**WORK ITEM**
Collect every line in the records below that contains the word "computer".

(Saved data entries)
==*==
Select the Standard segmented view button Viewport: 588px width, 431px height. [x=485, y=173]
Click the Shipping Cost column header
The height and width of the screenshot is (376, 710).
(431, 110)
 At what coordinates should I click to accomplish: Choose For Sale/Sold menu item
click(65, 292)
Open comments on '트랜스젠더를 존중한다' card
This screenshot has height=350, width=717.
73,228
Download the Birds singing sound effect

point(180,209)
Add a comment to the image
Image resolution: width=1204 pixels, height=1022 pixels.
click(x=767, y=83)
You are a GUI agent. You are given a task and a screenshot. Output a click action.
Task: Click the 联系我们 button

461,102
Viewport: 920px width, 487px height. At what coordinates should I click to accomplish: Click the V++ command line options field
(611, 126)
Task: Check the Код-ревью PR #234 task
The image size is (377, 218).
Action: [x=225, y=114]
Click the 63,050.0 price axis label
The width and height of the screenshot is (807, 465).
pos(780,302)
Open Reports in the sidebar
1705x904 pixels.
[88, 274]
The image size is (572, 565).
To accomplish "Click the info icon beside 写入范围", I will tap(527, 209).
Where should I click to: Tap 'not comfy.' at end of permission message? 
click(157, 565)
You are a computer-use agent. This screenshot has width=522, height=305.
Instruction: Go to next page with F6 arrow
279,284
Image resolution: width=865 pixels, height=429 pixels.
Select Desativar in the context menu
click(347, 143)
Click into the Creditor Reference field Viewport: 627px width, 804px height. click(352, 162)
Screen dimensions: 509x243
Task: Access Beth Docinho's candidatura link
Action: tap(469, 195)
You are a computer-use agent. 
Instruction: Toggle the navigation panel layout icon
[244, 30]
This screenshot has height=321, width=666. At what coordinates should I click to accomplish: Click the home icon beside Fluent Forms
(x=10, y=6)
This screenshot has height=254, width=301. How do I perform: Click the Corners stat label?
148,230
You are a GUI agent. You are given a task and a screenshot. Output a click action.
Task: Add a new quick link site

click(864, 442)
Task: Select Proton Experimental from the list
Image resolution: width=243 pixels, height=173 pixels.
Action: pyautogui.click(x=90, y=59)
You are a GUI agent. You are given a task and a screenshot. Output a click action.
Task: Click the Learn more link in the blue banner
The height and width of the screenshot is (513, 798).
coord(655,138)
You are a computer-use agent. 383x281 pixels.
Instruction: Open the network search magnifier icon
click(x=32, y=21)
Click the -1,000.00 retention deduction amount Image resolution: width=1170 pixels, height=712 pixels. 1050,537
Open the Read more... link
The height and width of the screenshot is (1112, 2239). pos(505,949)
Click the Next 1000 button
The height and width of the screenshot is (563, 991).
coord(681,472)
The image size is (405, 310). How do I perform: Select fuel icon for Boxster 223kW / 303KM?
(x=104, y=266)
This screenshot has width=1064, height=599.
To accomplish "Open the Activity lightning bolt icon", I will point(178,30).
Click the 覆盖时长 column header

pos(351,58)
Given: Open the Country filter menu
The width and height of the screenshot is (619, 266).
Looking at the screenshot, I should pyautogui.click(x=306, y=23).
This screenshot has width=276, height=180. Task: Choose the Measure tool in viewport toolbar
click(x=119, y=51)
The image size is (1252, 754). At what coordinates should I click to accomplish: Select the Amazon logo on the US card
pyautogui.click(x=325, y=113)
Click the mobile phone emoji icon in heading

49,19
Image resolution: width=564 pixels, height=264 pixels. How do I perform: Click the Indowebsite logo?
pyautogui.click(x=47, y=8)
==*==
**RESPONSE BELOW**
You are a computer-use agent. This screenshot has width=522, height=305.
You are a computer-use agent. 
You are a computer-use agent. 383x281 pixels.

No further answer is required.